What’s the Change?

The Chancellor has announced a reduced rate for the hospitality sector. A 5% rate will apply from 15 July 2020 to 12 January 2021 on the following supplies:

  • food and non-alcoholic beverages sold for on-premises consumption, for example, in restaurants, cafes and pubs
  • hot takeaway food and hot takeaway non-alcoholic beverages
  • sleeping accommodation in hotels or similar establishments, holiday accommodation, pitch fees for caravans and tents, and associated facilities
  • Admissions to theatres, circuses, museums, fairs, amusement parks, concerts, museums, zoos, cinemas, exhibitions and similar cultural events and facilities. Providing they are not within the VAT cultural exemption, which will often be the case with supplies made by a charity. It does not apply to sporting events.

When Must I Apply the Change

The change applies to all supplies made from 15 July. 

The VAT system decides when a supply is made in accordance with special rules called tax point rules.

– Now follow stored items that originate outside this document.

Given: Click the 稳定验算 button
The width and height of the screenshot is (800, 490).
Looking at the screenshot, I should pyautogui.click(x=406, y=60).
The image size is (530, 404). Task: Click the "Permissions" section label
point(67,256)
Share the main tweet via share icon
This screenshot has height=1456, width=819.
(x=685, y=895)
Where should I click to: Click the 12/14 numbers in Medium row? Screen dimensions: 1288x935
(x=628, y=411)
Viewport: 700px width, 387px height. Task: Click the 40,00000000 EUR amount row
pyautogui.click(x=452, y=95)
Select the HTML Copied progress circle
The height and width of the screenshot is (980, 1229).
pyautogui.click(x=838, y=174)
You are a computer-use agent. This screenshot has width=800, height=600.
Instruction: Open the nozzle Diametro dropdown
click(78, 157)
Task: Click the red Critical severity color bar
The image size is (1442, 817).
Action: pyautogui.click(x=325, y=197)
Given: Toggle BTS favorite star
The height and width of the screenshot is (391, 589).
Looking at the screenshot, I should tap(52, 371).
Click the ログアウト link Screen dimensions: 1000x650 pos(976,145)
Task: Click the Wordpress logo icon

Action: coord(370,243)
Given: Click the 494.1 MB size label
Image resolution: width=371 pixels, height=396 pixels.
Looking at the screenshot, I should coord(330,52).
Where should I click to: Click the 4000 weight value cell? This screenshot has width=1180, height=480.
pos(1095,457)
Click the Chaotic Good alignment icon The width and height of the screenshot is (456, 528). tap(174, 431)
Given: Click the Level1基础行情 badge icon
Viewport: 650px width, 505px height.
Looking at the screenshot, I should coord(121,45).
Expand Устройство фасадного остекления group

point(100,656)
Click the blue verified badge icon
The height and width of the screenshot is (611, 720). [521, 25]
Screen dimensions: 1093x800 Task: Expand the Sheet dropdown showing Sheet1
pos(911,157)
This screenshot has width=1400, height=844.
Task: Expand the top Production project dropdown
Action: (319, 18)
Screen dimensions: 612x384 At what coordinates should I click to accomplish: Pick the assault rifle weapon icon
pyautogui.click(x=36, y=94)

These allow VAT to be accounted for either at the time a supply takes place or is performed (called the basic tax point) or at the time of invoice or payment, providing the invoice is issued before the supply takes place or within 14 days. 

It follows that theoretically, if you made a supply covered by the new rules within 14 days before July 15 and only issued an invoice on the date of the change, then you can apply the reduced rate.    This is unlikely to be much use in practice as few hospitality businesses give credit of this sort.

It is far more likely that a business will have received payment (actual tax point) before the basic tax point (performance). If the supply occurs after 15 July and you have already received payment, you can either apply the 20% VAT rate or apply the reduced 5% rate. For example, you might be a theatre that has sold a ticket or a theme park that takes pre-bookings. If you decide to do this, you will need to issue a credit note to your customer for the overcharged VAT with 45 days.

The choice over whether to use the new rate in such circumstances is that of the business. Clearly, since it needs to issue a credit to the customer, it will not gain from doing so. But the danger is, of course, that customers might expect it and get annoyed if they don’t get a credit.

What About Alcohol

The reduced rate does not apply to alcoholic beverages. Clearly, one of the obvious ways to try and get around this would be to package alcohol and a product that is sold at a reduced rate. A meal with wine, for example. A pie and a pint. Crisps and a bottle of Moet.

The VAT treatment of such packaged supplies is complicated, and it is not inevitable that the supply will be seen as being a single supply at the lower rate. In some cases, such as with a glass of beer provided at the end of a brewery tour, HMRC will accept the lower rate applies to the whole supply. But in most cases, it is far more likely that HMRC will see the need to apportion the supply.